Text block:
# This works PERFECTLY for me so I want to share it!!!



## **TheBee'sKnee's** (Jun 4, 2013)

Ok, I have a shb issue.... I wouldn't call it an infestation... Yet.... So I have been trying all the different traps out there and also just killing them as I see them.... I have do catch a few in the traps I use but I actually kill more myself than the traps catch... Now this is where my post gets a little weird.. Lol... I'm a "as seen on tv" junkie  I love buying the gadets and what not just to see if it really works! Now, with that being said... A few months ago I bought the as seen on tv earwax removal gadget... IT WORKS PERFECTLY TO SUCK UP SHB's!!! It doesn't have a lot of suction (hardly any, really) but it is enough to get them trapped inside and then I just kill them... Also, the tip of the thing fits perfectly into a comb cell!!When they run into a cell I just suck it right up!! The tip is also made out of a rubber like material so its flexable and soft.. it does not mess up the comb at all!! I am so happy about this! Lol... It was getting late last night so I didn't have time to go through all the combs but I did get through several and I removed probably around 20 or so beetles... Anyway, I know this will not be the "magic bullet" for someone with many hives or a huge infestation but for someone like myself with just a hive or two and minimal beetles this works like a charm... So I thought I'd post this!


----------



## cg3 (Jan 16, 2011)

So, how are your ears?


----------



## BeeCurious (Aug 7, 2007)

Apparently the Wax Vac didn't work so well for these folks:

http://www.ripoffreport.com/reports/directory/wax-vac


----------



## **TheBee'sKnee's** (Jun 4, 2013)

Well, I bought it to use on my kids actually!! But I never got around to using it for the purpose it was made for! I can see why people would not be happy with it because it hardly has any suction... But it does have just enough to suck up shb's!!


----------



## Beepants (Apr 1, 2015)

My grandma told me never to put anything bigger than my elbow in my ear. She did not say anything about beetle ears. Conundrum.


----------



## GSkip (Dec 28, 2014)

Glad you found a solution to your SHB problem, but if I had 20 beetles in several combs I would say that is a serious SHB problem!!!! I use at least one Beetle Blaster in each hive and may find one or two beetles hidden in the empty comb. Those I shake onto a hive top and get with my thumb. Most hives with the blasters I find no beetles running around or hidden.


----------



## jwcarlson (Feb 14, 2014)

Beepants said:


> My grandma told me never to put anything bigger than my elbow in my ear. She did not say anything about beetle ears. Conundrum.


I haven't for the life of me been able to get my elbow in my ear. Try as I may...


----------



## jadebees (May 9, 2013)

Here's a casual thought: if you can remove beetles w the earwax remover, could you also get the beetles to eat earwax? That is, assuming the device works poorly on ears. You'ld have a backup ear cleaner system.


----------

Recorded data:
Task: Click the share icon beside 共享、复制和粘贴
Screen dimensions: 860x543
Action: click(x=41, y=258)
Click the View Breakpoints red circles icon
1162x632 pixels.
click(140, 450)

...

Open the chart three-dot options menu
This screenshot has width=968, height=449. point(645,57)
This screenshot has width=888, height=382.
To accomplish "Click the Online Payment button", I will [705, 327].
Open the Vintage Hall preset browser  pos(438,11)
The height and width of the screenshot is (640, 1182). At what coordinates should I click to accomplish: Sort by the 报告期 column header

Challenges:
1. In the forum thread about hive beetles, copy the stretch from "## GSkip (Dec" through "around or hidden.".
2. According to the forum thread about hive beetles, what does GSkip put in each hive?

Expected responses:
1.
## GSkip (Dec 28, 2014)

Glad you found a solution to your SHB problem, but if I had 20 beetles in several combs I would say that is a serious SHB problem!!!! I use at least one Beetle Blaster in each hive and may find one or two beetles hidden in the empty comb. Those I shake onto a hive top and get with my thumb. Most hives with the blasters I find no beetles running around or hidden.

2. At least one Beetle Blaster.